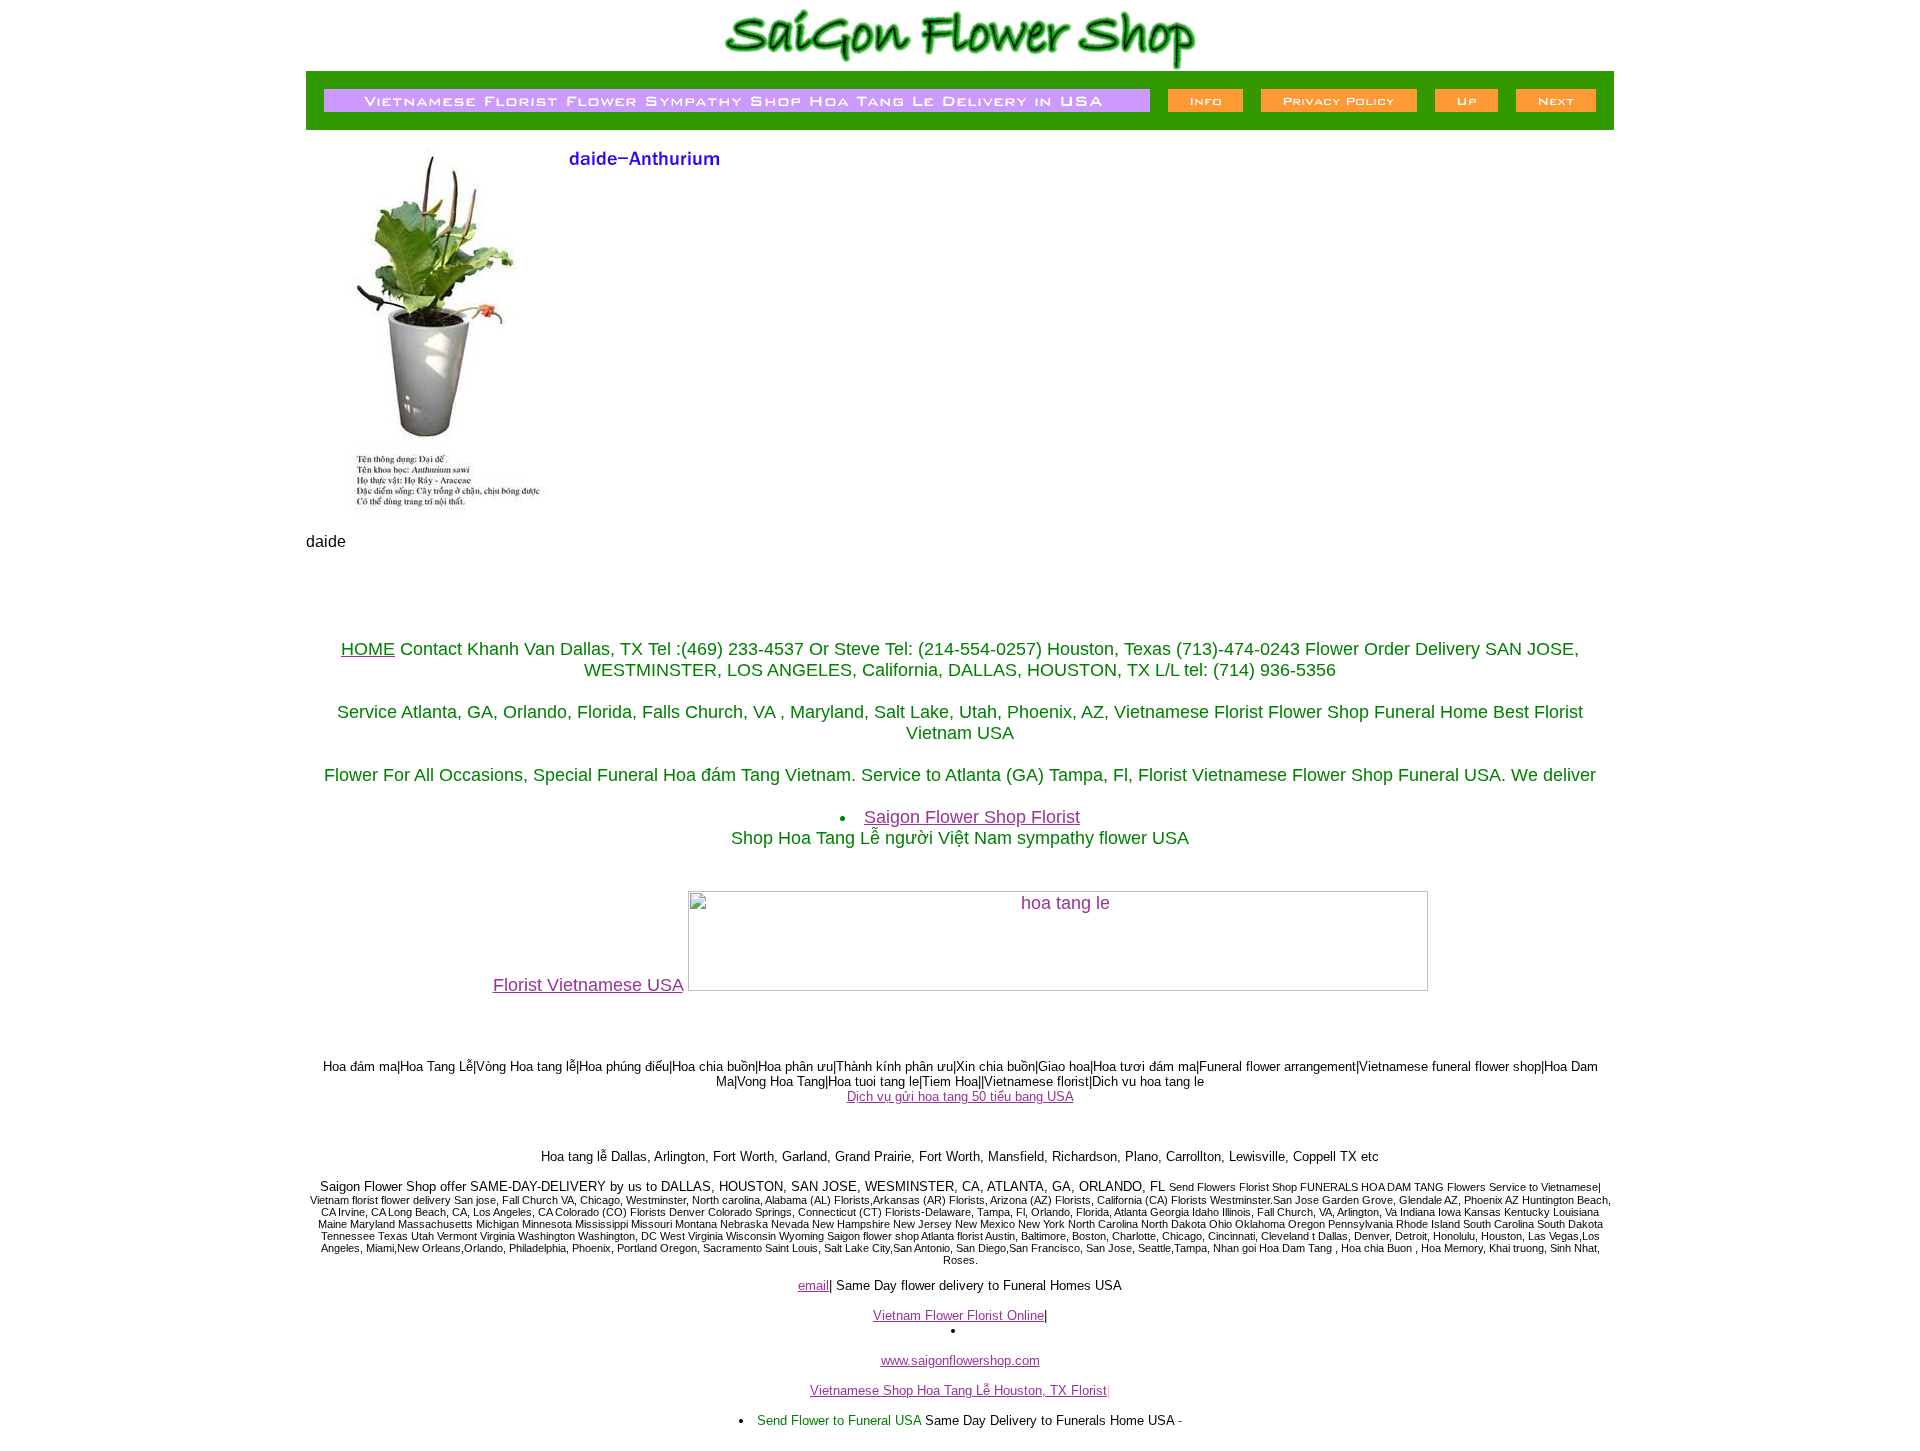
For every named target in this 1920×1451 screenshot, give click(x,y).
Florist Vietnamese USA (588, 985)
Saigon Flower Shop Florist (972, 817)
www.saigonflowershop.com (960, 1360)
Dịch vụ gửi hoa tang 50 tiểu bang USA (960, 1096)
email (813, 1285)
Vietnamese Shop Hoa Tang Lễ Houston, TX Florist (958, 1390)
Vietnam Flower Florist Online (958, 1315)
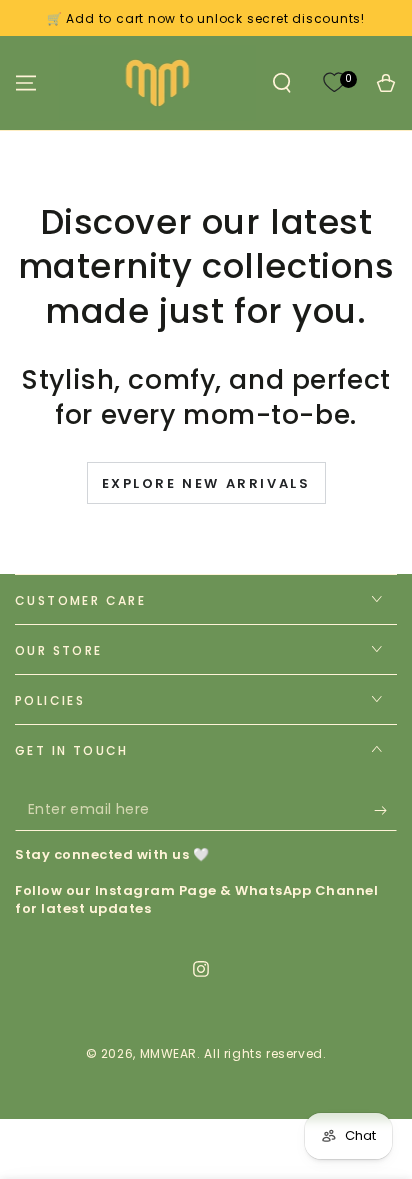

• Task prompt: In the entries above, find every line with the word "Florist" and list it.

• Answer to this exercise:
Florist Vietnamese USA (588, 985)
Saigon Flower Shop Florist (972, 817)
Vietnamese Shop Hoa Tang Lễ Houston, TX Florist (958, 1390)
Vietnam Flower Florist Online (958, 1315)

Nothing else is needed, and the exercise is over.